Les groupes djihadistes pourraient exploiter le banditisme violent venu du Nigeria et les tensions communautaires qui sévissent dans le sud-ouest du Niger pour asseoir leur influence. L’inquiétude a été posée par l’ONG International Crisis Group (ICG), dans son nouveau rapport intitulé “Sud-ouest du Niger : prévenir un nouveau front insurrectionnel”.

Dans le Sud-Ouest du Niger, les vols de troupeau et les kidnappings par des groupes de bandits armés ne cessent d’augmenter, rapporte l’ONG

Depuis quelques années, la région de Maradi, qui fait frontière avec l’Etat de Zamfara au Nigeria, subit des incursions régulières des gangs armés, qui volent du bétail et enlèvent des personnes contre paiement de rançons. Nombre de leurs membres sont mus par l’appât du gain, mais d’autres en particulier les nomades victimes de la crise du pastoralisme prennent les armes pour défendre leurs biens et leurs familles ou se venger d’injustices. En réaction, les autres communautés, notamment sédentaires, constituent des groupes d’autodéfense encore embryonnaires. La méfiance s’est donc installée au sein des communautés. Ce contexte porte en germe les conditions d’un contexte insurrectionnel que pourraient exploiter les jihadistes, a expliqué l’ONG ICG. 

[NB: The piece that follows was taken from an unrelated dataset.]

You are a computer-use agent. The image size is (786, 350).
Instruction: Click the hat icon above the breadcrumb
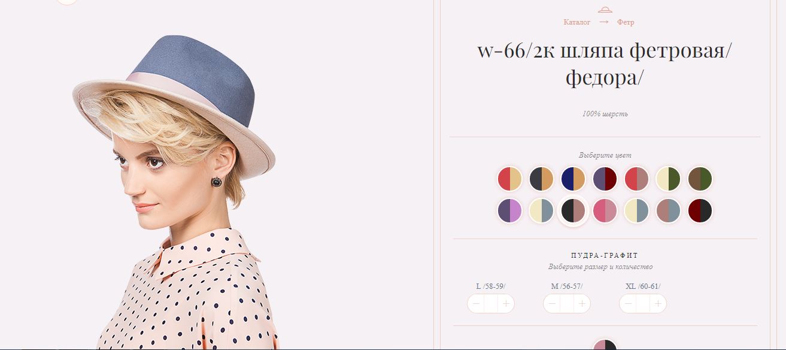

L’aggravation de la crise du pastoralisme nourrit le recrutement du banditisme

L’aggravation de la crise du pastoralisme pourrait entraîner un troisième foyer djihadiste au sud-ouest du Niger

Le banditisme transfrontalier n’est pas un phénomène nouveau le long de la bande reliant Maradi à Doutchi. Cependant, il s’est aggravé avec la crise du pastoralisme. A en croire le rapport d’ ICG, l’extension des surfaces agricoles dans les régions de Tahoua, Maradi et Dosso réduit fortement les espaces dédiés à l’élevage, nourrit un phénomène d’appauvrissement progressif des pasteurs et entraîne des conflits avec d’autres usagers, en particulier les agriculteurs. Dans ce contexte, rejoindre des groupes de bandits est aussi une manière de faire face à la crise du pastoralisme, de se protéger soi-même contre le vol de bétail et parfois d’accéder à une position de pouvoir. Cette dynamique, déjà forte au Nigéria, s’étend désormais au Niger. Ce phénomène, a laissé entendre ICG, entraîne le risque qu’une insurrection, c’est-à-dire une hostilité ouverte et armée contre l’Etat, se développe est d’autant plus important que la région suscite l’intérêt croissant de groupes jihadistes venus du Sahel et du nord-est du Nigéria. La jonction entre jihadistes et bandits locaux a déjà été observée ailleurs au Sahel et pourrait se répéter dans cette zone.

Des recommandations

“Pour prévenir l’émergence d’insurrections dans cette zone, il est essentiel de réduire les injustices dont souffrent les pasteurs et de préserver la cohésion sociale.” a expliqué ICG. Pour ce faire, l’ONG a invité le nouveau président du Niger à faire de l’élevage un domaine d’intervention privilégié. Les pasteurs devraient notamment être mieux représentés au sein des commissions foncières et disposer de plus de relais pour défendre leurs droits. L’ONG a également préconisé l’encadrement des groupes d’autodéfense et l’établissement des dialogues communautaires tel qu’il a l’habitude de les promouvoir ailleurs au Niger. “Enfin, l’Etat doit accentuer les efforts de sécurité pour prévenir la contagion des violences, en particulier en renforçant la coopération avec les Etats frontaliers du Nigéria, sans exclure de négocier la démobilisation de certains groupes de bandits. Les partenaires du Niger doivent, de leur côté, s’intéresser à ces zones avant qu’elles ne soient déstabilisées et pourraient soutenir financièrement un plan de prévention conçu et mis en œuvre par les autorités nigériennes.”, a conclu ICG dans son rapport.